Once a day I “fed” this mixture with the same amount of flour and water and it took about a week before it seemed truly bubbling and alive.  Once your starter is the size you wish to maintain, feel free to discard some before feeding it or you’ll have sourdough starter taking over your kitchen. If you aren’t going to feed your starter every day, it is best to keep it in the fridge.  It does well in a non-reactive container that will allow some circulation, so I usually keep about a cup of starter in a mason jar with a coffee filter cover.

I can confidently say that attempting sourdough has been absolutely worth it for me. Of course it’s delicious, but it’s also healthy, economical, and I can fit it around my schedule with hardly any effort.  It is liberating to be able to make my daily bread, and I enjoy the challenge of always attempting to make each loaf better than the last.  In my posts you will find many sourdough recipes to come, and I hope that I might inspire some of you to see for yourself how fun and easy it can be.


Rye and whole wheat flour are said to be ideal for capturing wild yeast as opposed to other types of flour.

An acidic environment, such as using pineapple juice in place of water, can also increase your chances of success.

Some people have achieved good results adding raisins or cabbage leaves to their flour/water mixture at the beginning because these have naturally occurring wild yeast on them.

There is no “right” way to approach sourdough.  Based on my reading, it seems that everyone has their own method that works for them, and that’s great.  Don’t be afraid to experiment to find yours, and remember your own intuition and common sense is often your best guide.


  1. rachelhammer · · Reply

    Welcome to the blog world! Thanks for visiting my bread blog– I almost exclusively use sourdough starter in all my recipes. Mine is something like 50 years old and from Denali National Park, says my mother who gave it to me. Good luck with yours! And welcome to the blogosphere

    1. Thank you for the warm welcome! Your blog is great, and I can’t wait to try out those Miners’ Pancakes. I really loved how you included the story behind them and might even look for that memoir myself. I love reading old literature, and find it especially interesting to learn about how people did everyday tasks like making bread. You’re so lucky to be given a starter that’s been kept alive for so long! Sadly I don’t know anyone else who makes sourdough bread, so I’m glad to find other bloggers out there with a common interest. I’m still experimenting with my starter, but it’s been a very rewarding journey thus far. 🙂

      1. rachelhammer · ·

        Well, if I don’t say it in each recipe on my blog, I generally substitute one cup of sourdough per “package of dry yeast”– and then remove about 1/2 cup of water and flour from the original recipe to account for the mass of starter. Feel free to test out your starter with any of the recipes I’ve got–I’ve made a couple of rye porridges that have the musk of whiskey malt in the finished product. Natural yeasts are awesome! And yeah, that memoir of May Sullivan was surprisingly entertaining.
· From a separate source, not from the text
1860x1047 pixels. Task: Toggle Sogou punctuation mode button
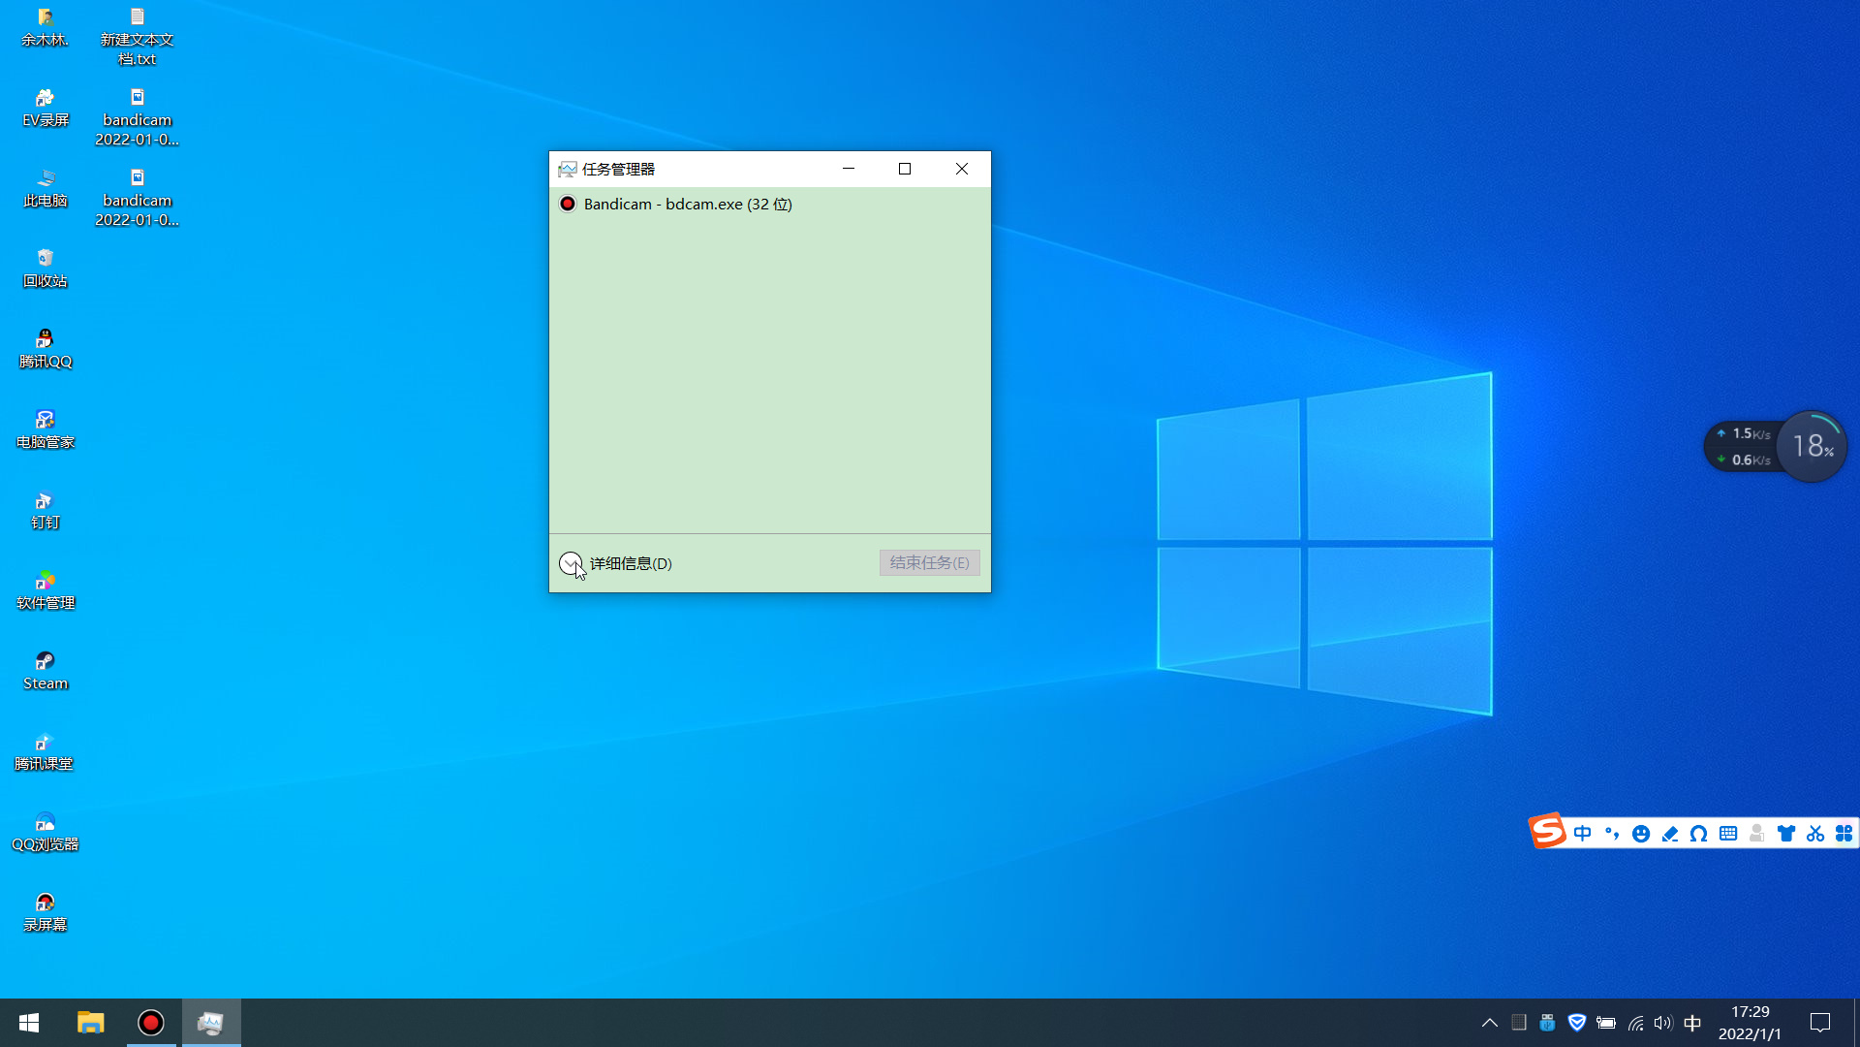[x=1612, y=834]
I highly recommend… looking forward to seeing how your starter turns out.

      2. I love natural yeasts too, and they aren’t nearly as intimidating as they’re made out to be. I think the hardest part is the waiting! I’ve actually had my starter for a few months now and it’s been a real learning process. I wanted to begin my blog with my starter because I sort of feel like both require a bit of a leap of faith. I had heard that cultivating wild yeast wasn’t easy, but I tried, and ended up with a very positive, worthwhile result. Hopefully blogging will be another good door opening for me much in the same way. Thanks for the substitution info, that will definitely come in handy! I actually bought some fresh ground rye flour yesterday that I’m eager to try out. I also was able to get some winter wheat and spring wheat from the farmer’s market, and am curious to see what difference the fresh grains will make in my bread.

      3. rachelhammer · ·

        They will make much more complex, satisfying textures and tastes! But I highly recommend using a recipe with a sponge method for the rye flour. And don’t have high expectations for fluffy wheat bread at first. I made several wheat bran rocks before I realized I needed to double the amount of yeast I used with whole wheat!
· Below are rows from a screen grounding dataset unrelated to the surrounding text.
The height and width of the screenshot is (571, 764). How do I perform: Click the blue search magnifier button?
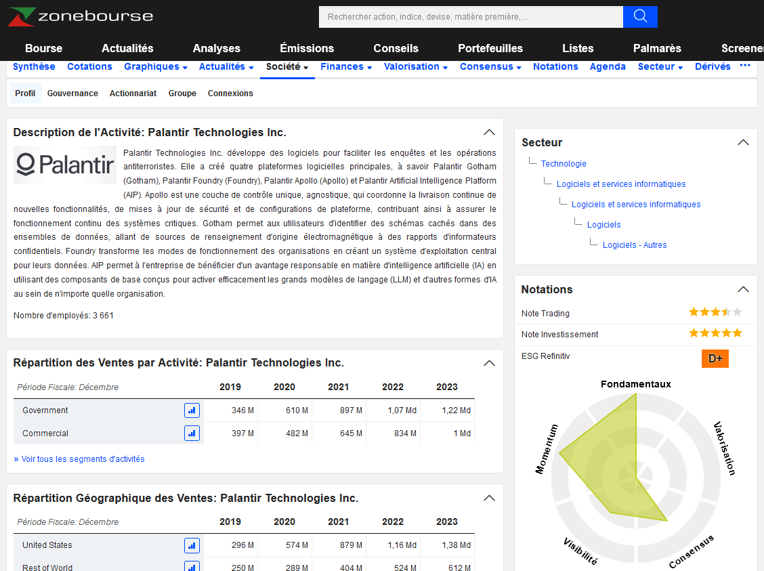coord(640,17)
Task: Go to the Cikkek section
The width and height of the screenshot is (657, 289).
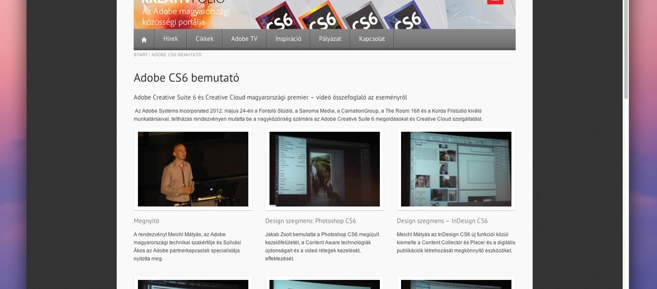Action: 205,39
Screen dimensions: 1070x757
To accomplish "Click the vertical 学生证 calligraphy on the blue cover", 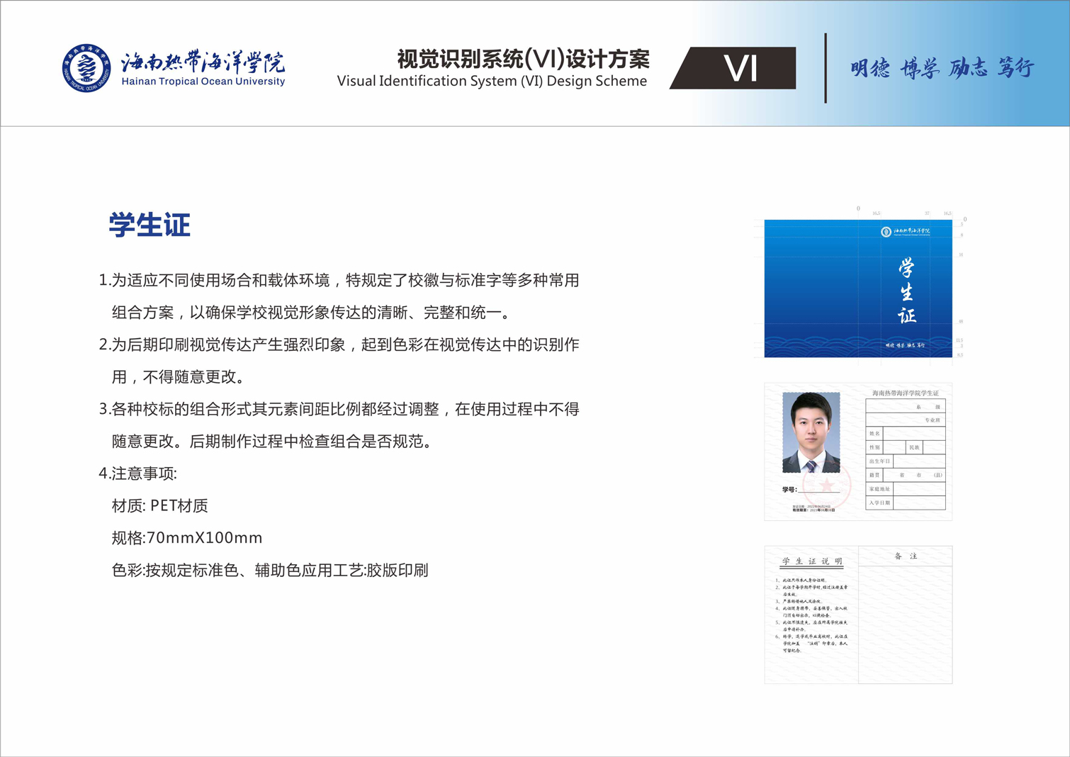I will pyautogui.click(x=906, y=291).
      4. Ah yes, I definitely know what you mean about the rocks.. the first loaves I made were 100% whole wheat, and it’s taken a lot of trial and error to get that to work. And I’ll definitely use a sponge for the rye. I’m going to make a bread post soon. Yours are very inspiring!
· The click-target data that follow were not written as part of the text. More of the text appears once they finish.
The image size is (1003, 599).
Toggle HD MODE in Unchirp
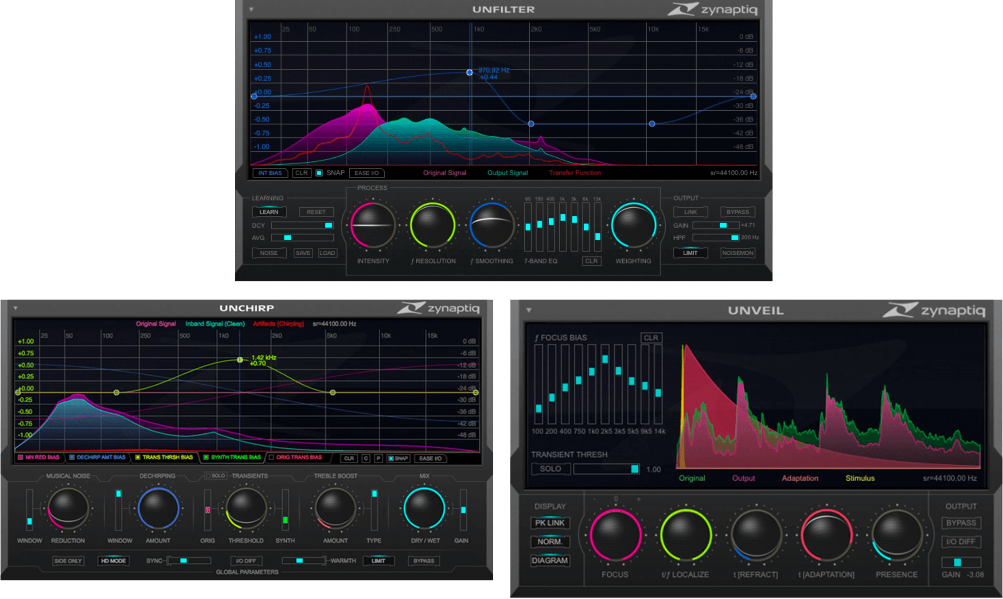tap(113, 561)
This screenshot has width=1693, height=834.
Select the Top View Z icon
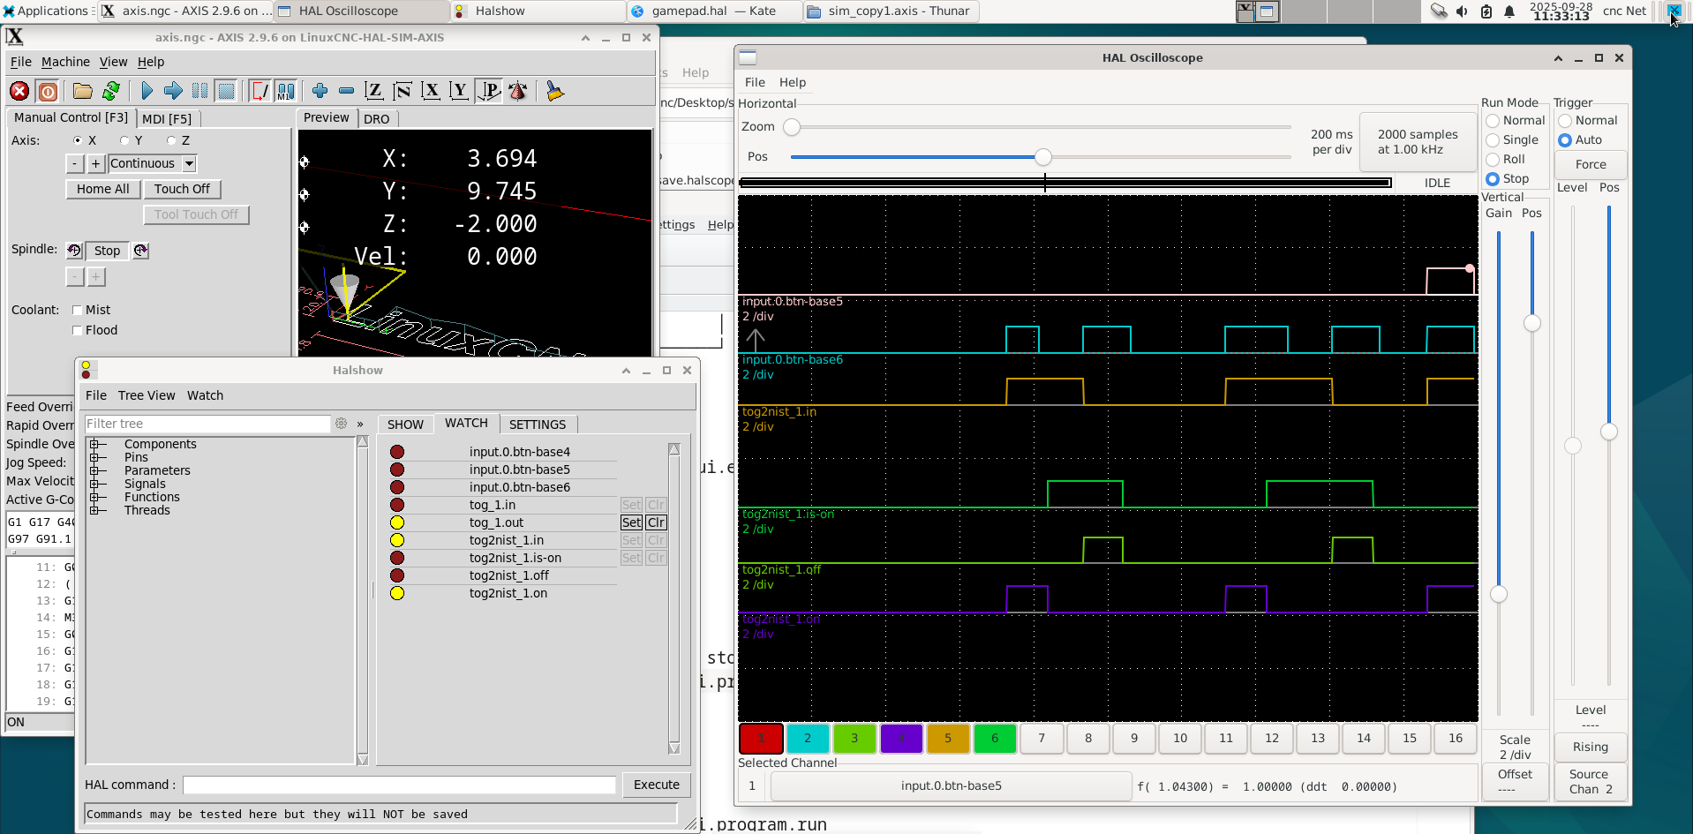tap(374, 91)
  2. Sourdough starters are so quirky. Keep with it! There are so many tantalizing treats that can be made from them.

    1. Thanks for dropping by! I’ve had good success making bread, pizza crust and cinnamon buns so far, and am looking forward to making many more sourdough baked goods. I love how it’s so much more forgiving than normal yeast 🙂

  3. themondaybaker · · Reply

    Sourdough can definitely be a challenge. Mine (Bertie) can be very temperamental at times but he’s getting easier to deal with as he gets older. I look forward to seeing how yours “grows up”!

    1. Thanks for the nice comment! I’ve actually had my starter for a few months now but I’m a bit of a perfectionist so I’ve been doing a lot of experiments to try to get the results I want. I think I’ve settled upon how I like to make my everyday bread and I’m going to make a post about that soon. It’s neat that there are so many different methods to explore.

  4. Welcome to this wonderful world, and all the very best. Will look forward to your recipes.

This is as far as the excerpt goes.